What is needed:
Set down all the data again. Change nothing.

[Pixel coordinate grounding data]

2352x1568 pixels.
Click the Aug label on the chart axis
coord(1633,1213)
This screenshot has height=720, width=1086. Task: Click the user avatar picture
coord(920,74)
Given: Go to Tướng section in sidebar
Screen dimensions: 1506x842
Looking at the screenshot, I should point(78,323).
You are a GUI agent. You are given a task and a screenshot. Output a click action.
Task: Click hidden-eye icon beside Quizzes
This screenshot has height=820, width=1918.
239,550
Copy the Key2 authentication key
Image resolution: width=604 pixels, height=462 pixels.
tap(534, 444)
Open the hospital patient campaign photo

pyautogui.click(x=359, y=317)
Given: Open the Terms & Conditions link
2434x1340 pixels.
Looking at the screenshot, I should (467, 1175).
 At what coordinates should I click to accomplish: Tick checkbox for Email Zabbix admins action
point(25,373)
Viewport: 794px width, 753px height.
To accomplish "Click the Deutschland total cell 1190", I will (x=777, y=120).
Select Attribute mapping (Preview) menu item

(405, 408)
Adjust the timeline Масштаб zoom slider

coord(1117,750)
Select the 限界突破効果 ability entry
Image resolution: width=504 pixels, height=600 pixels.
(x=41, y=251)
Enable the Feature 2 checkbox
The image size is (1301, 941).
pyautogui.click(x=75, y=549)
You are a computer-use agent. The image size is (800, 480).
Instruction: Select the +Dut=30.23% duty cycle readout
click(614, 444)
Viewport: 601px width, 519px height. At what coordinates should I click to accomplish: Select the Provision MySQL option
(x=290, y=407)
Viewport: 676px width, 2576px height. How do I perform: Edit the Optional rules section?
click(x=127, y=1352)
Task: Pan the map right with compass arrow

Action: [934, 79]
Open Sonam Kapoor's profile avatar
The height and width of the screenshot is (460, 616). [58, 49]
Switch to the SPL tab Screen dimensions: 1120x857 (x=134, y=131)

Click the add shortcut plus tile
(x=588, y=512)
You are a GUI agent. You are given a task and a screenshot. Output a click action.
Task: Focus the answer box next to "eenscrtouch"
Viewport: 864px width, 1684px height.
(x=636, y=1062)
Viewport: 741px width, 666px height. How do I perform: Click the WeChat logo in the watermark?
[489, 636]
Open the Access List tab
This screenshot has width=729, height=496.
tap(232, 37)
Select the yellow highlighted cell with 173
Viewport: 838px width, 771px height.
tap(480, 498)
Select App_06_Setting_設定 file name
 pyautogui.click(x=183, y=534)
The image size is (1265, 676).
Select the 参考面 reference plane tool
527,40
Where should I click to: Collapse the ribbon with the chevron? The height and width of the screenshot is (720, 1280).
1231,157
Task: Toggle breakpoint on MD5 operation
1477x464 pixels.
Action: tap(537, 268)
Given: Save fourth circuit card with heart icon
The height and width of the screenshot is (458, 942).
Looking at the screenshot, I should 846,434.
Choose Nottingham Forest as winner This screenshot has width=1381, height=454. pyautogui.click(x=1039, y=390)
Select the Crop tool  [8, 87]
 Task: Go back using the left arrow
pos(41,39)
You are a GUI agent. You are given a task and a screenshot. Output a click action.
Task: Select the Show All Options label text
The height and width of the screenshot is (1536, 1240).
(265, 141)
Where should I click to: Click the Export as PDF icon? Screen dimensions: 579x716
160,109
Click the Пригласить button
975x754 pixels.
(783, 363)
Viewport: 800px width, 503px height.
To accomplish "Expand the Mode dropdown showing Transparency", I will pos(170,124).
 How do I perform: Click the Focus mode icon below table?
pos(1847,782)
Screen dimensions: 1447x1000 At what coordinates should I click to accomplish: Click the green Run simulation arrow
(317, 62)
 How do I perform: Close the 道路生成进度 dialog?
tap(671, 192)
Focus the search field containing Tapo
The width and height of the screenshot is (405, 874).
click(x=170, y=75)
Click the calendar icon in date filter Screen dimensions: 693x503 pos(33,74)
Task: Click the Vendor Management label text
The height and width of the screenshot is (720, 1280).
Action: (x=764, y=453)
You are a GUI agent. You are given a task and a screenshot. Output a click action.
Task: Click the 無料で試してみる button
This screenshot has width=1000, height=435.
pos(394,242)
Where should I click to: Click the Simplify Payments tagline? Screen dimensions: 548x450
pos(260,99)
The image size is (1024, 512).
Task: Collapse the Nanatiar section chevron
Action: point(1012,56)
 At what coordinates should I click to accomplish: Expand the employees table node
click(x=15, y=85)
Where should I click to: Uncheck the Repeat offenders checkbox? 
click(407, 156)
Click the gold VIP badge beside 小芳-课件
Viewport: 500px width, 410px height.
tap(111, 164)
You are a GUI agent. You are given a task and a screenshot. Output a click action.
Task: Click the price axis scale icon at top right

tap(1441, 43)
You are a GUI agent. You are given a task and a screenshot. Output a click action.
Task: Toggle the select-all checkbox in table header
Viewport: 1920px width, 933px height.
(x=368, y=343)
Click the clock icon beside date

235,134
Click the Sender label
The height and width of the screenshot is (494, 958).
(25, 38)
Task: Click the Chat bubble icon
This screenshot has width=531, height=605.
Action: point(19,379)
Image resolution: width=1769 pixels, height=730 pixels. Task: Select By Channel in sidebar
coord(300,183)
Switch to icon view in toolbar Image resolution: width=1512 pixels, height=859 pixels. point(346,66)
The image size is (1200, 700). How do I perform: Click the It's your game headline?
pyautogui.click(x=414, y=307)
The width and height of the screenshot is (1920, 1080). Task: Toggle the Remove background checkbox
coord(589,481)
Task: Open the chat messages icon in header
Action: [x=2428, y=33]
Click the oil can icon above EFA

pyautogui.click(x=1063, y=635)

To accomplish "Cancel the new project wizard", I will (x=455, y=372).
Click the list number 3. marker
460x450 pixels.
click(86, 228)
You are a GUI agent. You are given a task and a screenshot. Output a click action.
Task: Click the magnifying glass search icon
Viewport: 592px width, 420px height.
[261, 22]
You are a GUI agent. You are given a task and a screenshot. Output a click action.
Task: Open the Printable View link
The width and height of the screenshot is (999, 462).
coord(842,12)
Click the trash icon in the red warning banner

Answer for this exercise:
2352x1568 pixels.
Click the Aug label on the chart axis
coord(1633,1213)
This screenshot has height=720, width=1086. Task: Click the user avatar picture
coord(920,74)
Given: Go to Tướng section in sidebar
Screen dimensions: 1506x842
Looking at the screenshot, I should point(78,323).
You are a GUI agent. You are given a task and a screenshot. Output a click action.
Task: Click hidden-eye icon beside Quizzes
This screenshot has height=820, width=1918.
239,550
Copy the Key2 authentication key
Image resolution: width=604 pixels, height=462 pixels.
tap(534, 444)
Open the hospital patient campaign photo

pyautogui.click(x=359, y=317)
Given: Open the Terms & Conditions link
2434x1340 pixels.
Looking at the screenshot, I should (467, 1175).
 At what coordinates should I click to accomplish: Tick checkbox for Email Zabbix admins action
point(25,373)
Viewport: 794px width, 753px height.
To accomplish "Click the Deutschland total cell 1190", I will (x=777, y=120).
Select Attribute mapping (Preview) menu item

(405, 408)
Adjust the timeline Масштаб zoom slider

coord(1117,750)
Select the 限界突破効果 ability entry
Image resolution: width=504 pixels, height=600 pixels.
(x=41, y=251)
Enable the Feature 2 checkbox
The image size is (1301, 941).
pyautogui.click(x=75, y=549)
You are a computer-use agent. The image size is (800, 480).
Instruction: Select the +Dut=30.23% duty cycle readout
click(614, 444)
Viewport: 601px width, 519px height. At what coordinates should I click to accomplish: Select the Provision MySQL option
(x=290, y=407)
Viewport: 676px width, 2576px height. How do I perform: Edit the Optional rules section?
click(x=127, y=1352)
Task: Pan the map right with compass arrow

Action: [934, 79]
Open Sonam Kapoor's profile avatar
The height and width of the screenshot is (460, 616). [58, 49]
Switch to the SPL tab Screen dimensions: 1120x857 (x=134, y=131)

Click the add shortcut plus tile
(x=588, y=512)
You are a GUI agent. You are given a task and a screenshot. Output a click action.
Task: Focus the answer box next to "eenscrtouch"
Viewport: 864px width, 1684px height.
(x=636, y=1062)
Viewport: 741px width, 666px height. How do I perform: Click the WeChat logo in the watermark?
[489, 636]
Open the Access List tab
This screenshot has width=729, height=496.
tap(232, 37)
Select the yellow highlighted cell with 173
Viewport: 838px width, 771px height.
tap(480, 498)
Select App_06_Setting_設定 file name
 pyautogui.click(x=183, y=534)
The image size is (1265, 676).
Select the 参考面 reference plane tool
527,40
Where should I click to: Collapse the ribbon with the chevron? The height and width of the screenshot is (720, 1280).
1231,157
Task: Toggle breakpoint on MD5 operation
1477x464 pixels.
Action: tap(537, 268)
Given: Save fourth circuit card with heart icon
The height and width of the screenshot is (458, 942).
Looking at the screenshot, I should 846,434.
Choose Nottingham Forest as winner This screenshot has width=1381, height=454. pyautogui.click(x=1039, y=390)
Select the Crop tool  [8, 87]
 Task: Go back using the left arrow
pos(41,39)
You are a GUI agent. You are given a task and a screenshot. Output a click action.
Task: Select the Show All Options label text
The height and width of the screenshot is (1536, 1240).
(265, 141)
Where should I click to: Click the Export as PDF icon? Screen dimensions: 579x716
160,109
Click the Пригласить button
975x754 pixels.
(783, 363)
Viewport: 800px width, 503px height.
To accomplish "Expand the Mode dropdown showing Transparency", I will pos(170,124).
 How do I perform: Click the Focus mode icon below table?
pos(1847,782)
Screen dimensions: 1447x1000 At what coordinates should I click to accomplish: Click the green Run simulation arrow
(317, 62)
 How do I perform: Close the 道路生成进度 dialog?
tap(671, 192)
Focus the search field containing Tapo
The width and height of the screenshot is (405, 874).
click(x=170, y=75)
Click the calendar icon in date filter Screen dimensions: 693x503 pos(33,74)
Task: Click the Vendor Management label text
The height and width of the screenshot is (720, 1280).
Action: (x=764, y=453)
You are a GUI agent. You are given a task and a screenshot. Output a click action.
Task: Click the 無料で試してみる button
This screenshot has width=1000, height=435.
pos(394,242)
Where should I click to: Click the Simplify Payments tagline? Screen dimensions: 548x450
pos(260,99)
The image size is (1024, 512).
Task: Collapse the Nanatiar section chevron
Action: point(1012,56)
 At what coordinates should I click to accomplish: Expand the employees table node
click(x=15, y=85)
Where should I click to: Uncheck the Repeat offenders checkbox? 
click(407, 156)
Click the gold VIP badge beside 小芳-课件
Viewport: 500px width, 410px height.
tap(111, 164)
You are a GUI agent. You are given a task and a screenshot. Output a click action.
Task: Click the price axis scale icon at top right

tap(1441, 43)
You are a GUI agent. You are given a task and a screenshot. Output a click action.
Task: Toggle the select-all checkbox in table header
Viewport: 1920px width, 933px height.
(x=368, y=343)
Click the clock icon beside date

235,134
Click the Sender label
The height and width of the screenshot is (494, 958).
(25, 38)
Task: Click the Chat bubble icon
This screenshot has width=531, height=605.
Action: point(19,379)
Image resolution: width=1769 pixels, height=730 pixels. Task: Select By Channel in sidebar
coord(300,183)
Switch to icon view in toolbar Image resolution: width=1512 pixels, height=859 pixels. point(346,66)
The image size is (1200, 700). How do I perform: Click the It's your game headline?
pyautogui.click(x=414, y=307)
The width and height of the screenshot is (1920, 1080). Task: Toggle the Remove background checkbox
coord(589,481)
Task: Open the chat messages icon in header
Action: [x=2428, y=33]
Click the oil can icon above EFA

pyautogui.click(x=1063, y=635)

To accomplish "Cancel the new project wizard", I will (x=455, y=372).
Click the list number 3. marker
460x450 pixels.
click(86, 228)
You are a GUI agent. You are given a task and a screenshot. Output a click action.
Task: Click the magnifying glass search icon
Viewport: 592px width, 420px height.
[261, 22]
You are a GUI agent. You are given a task and a screenshot. Output a click action.
Task: Open the Printable View link
The width and height of the screenshot is (999, 462).
coord(842,12)
Click the trash icon in the red warning banner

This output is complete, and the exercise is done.